In Cousins’ previous novel, Waiting for Bones (2011, etc.), American tourists on a photo safari face a life-or-death struggle to survive in the African wilderness when their guide, Bones, disappears, his fate a mystery. This novel came about, Cousins says in an author’s note, because the question of Bones’ disappearance was “too intriguing to ignore.” Her answer is an inspired, eventful coming-of-age story. It starts with Bones’ remembering his life as an impoverished 10-year-old boy, living on a small farm in his African village; he’s a gifted young carpenter who eventually realizes his dream career as a safari guide. Bones’ passion for knowledge and his soulful connection to nature—especially for elephants, whose populations are being decimated by ruthless poachers armed with military-grade weapons—shape the man he later becomes. So does a loss, chillingly depicted in the book’s first chapter, that affects his whole family; it also presages what’s to come in the unsavory form of a man named Skinner, a sadistic bully-turned–dangerous adversary. A skillful storyteller, Cousins gives weight and color to small events, such as the processes of crafting a wooden drawer and curing and drying impala meat, and to pivotal scenes, such as the horrific slaughter of an elephant herd.

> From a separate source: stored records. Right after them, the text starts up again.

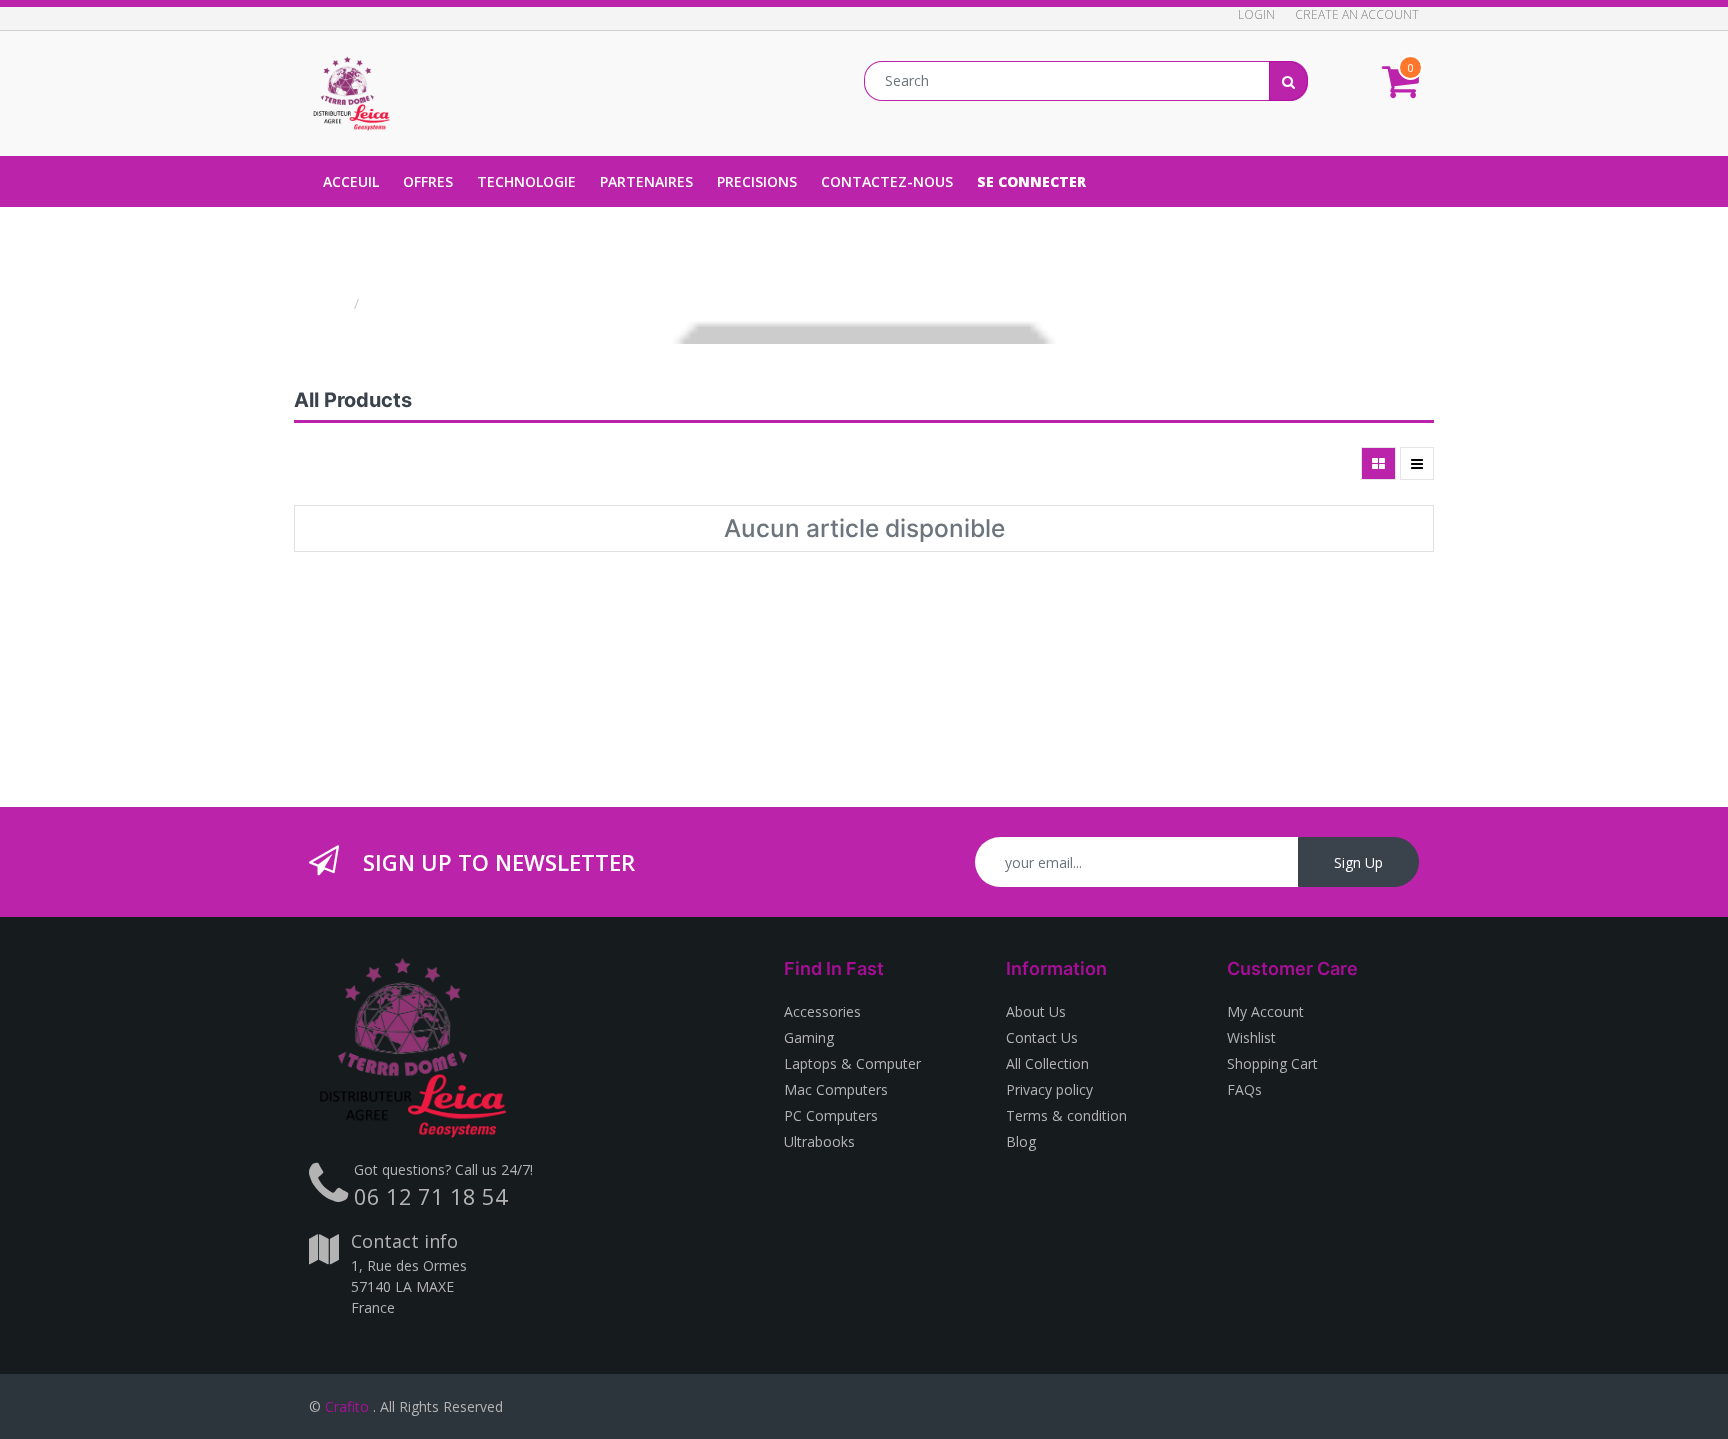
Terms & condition (1066, 1115)
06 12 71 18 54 (431, 1196)
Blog (1021, 1141)
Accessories (822, 1011)
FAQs (1244, 1089)
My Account (1265, 1011)
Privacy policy (1049, 1089)
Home (329, 303)
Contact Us (1042, 1037)
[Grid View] (1378, 463)
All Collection (1047, 1063)
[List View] (1417, 463)
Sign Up (1358, 862)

The environments of the village and wilderness are keenly observed, as is the book’s rich cast of characters, including Bones’ love interest, Mima Swale; Granny Nobbs and her attack chickens; cousin Squeak, who’s lost to a crocodile (“Death was never far from our world”); nurturing Uncle Stash; and hefty truck driver Chiddy, who has a face “as round and shiny as a kukui nut.” Although it isn’t necessary to have read the previous book, those who have will appreciate how the author gives Bones’ abandonment of the American tourists a sense of high-stakes urgency.
A deeply felt coming-of-age story rich with respect for the natural world.